Extrait de publication produit par le Groupe de recherche interuniversitaire en limnologie et en environnement aquatique (GRIL), qui explique le phénomène des algues bleu vertes à l’automne :

 

 Les lacs influencés par l’activité humaine possèdent de grandes quantités de phosphore accumulées dans leurs sédiments de fond. Le phosphore qui atteint les lacs peut s’accrocher à des particules et descendre vers le fond. Le phosphore demeurera emprisonné dans les sédiments, à moins que des conditions particulières favorisent sa libération. Dans un lac dépourvu d’oxygène en profondeur, le phosphore peut être remobilisé vers la colonne d’eau. Sous nos latitudes, dans les lacs peu profonds, ce phénomène se produit naturellement tous les étés depuis des milliers d’années. Par contre, d’autres lacs qui avaient l’habitude d’être bien oxygénés toute l’année, commencent à vivre ce phénomène plus souvent : le lac devient de plus en plus productif à cause des apports d’éléments nutritifs, de matières organiques et de sédiments, et les organismes utilisent tout l’oxygène disponible. L’être humain est habituellement le principal responsable de ce changement. Cela signifie que, même une fois les sources de phosphore contrôlées, il demeure possible que le lac se fournisse lui-même du phosphore pour plusieurs années ! À l’automne, les eaux profondes se mélangent naturellement aux eaux de surface et rendent le phosphore des couches d’eaux inférieures disponible pour toutes les algues et cyanobactéries.
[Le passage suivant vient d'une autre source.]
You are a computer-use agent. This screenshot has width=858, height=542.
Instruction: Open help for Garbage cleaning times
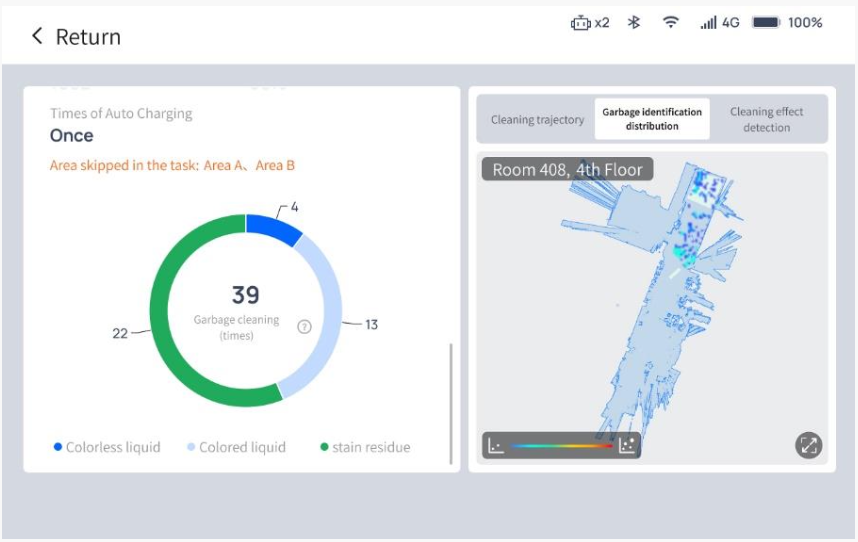click(x=305, y=326)
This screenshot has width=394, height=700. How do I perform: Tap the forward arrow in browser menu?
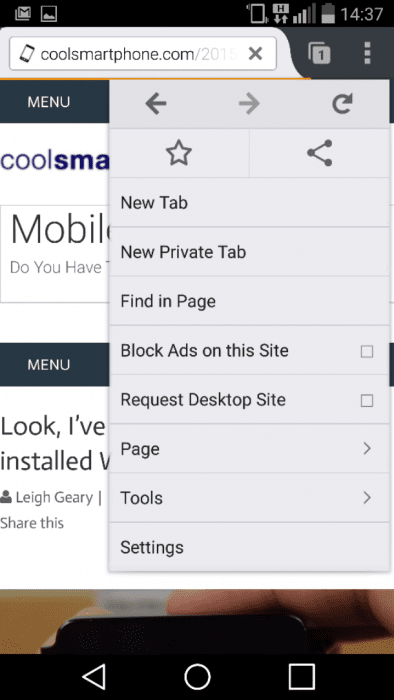click(x=249, y=104)
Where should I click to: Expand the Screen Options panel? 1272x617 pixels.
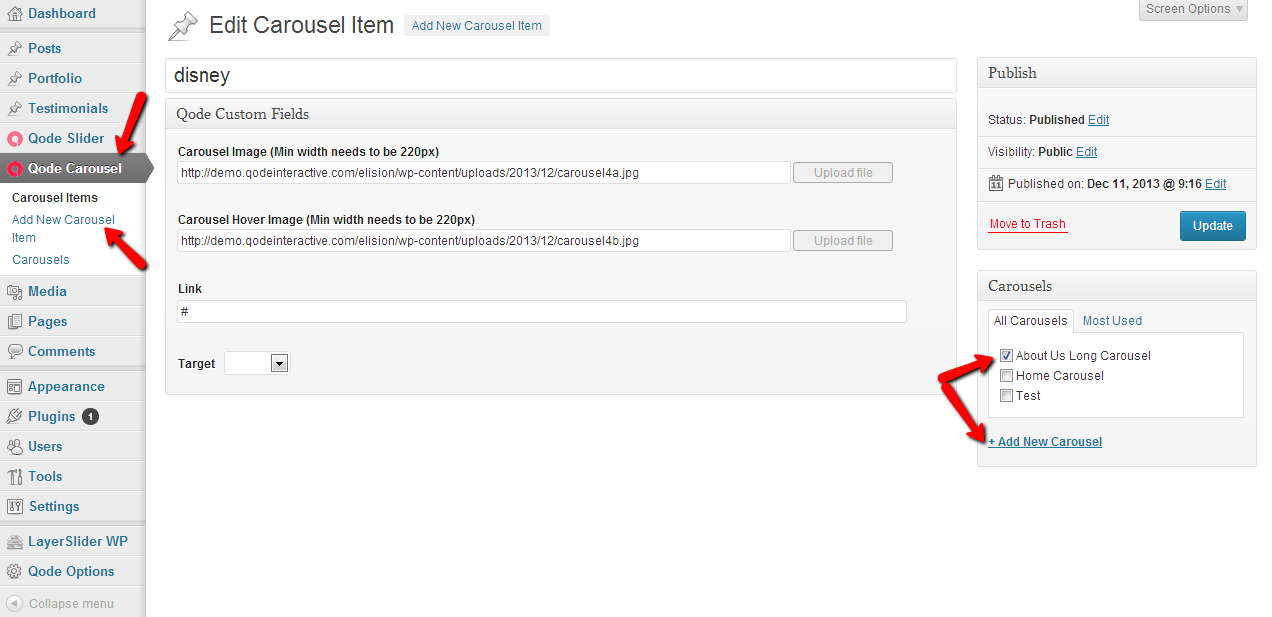click(x=1193, y=9)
Ce phénomène pourrait contribuer à l’apparition fréquente de fleurs d’eau de cyanobactéries à cette époque de l’année.

 

 

 

GRIL, 2007. Les cyanobactéries dans les lacs québécois : Un portrait de la situation selon les chercheurs du GRIL. Groupe de recherche interuniversitaire en limnologie et en environnement aquatique, 28 juin 2007, 10 p; révisé en avril 2008.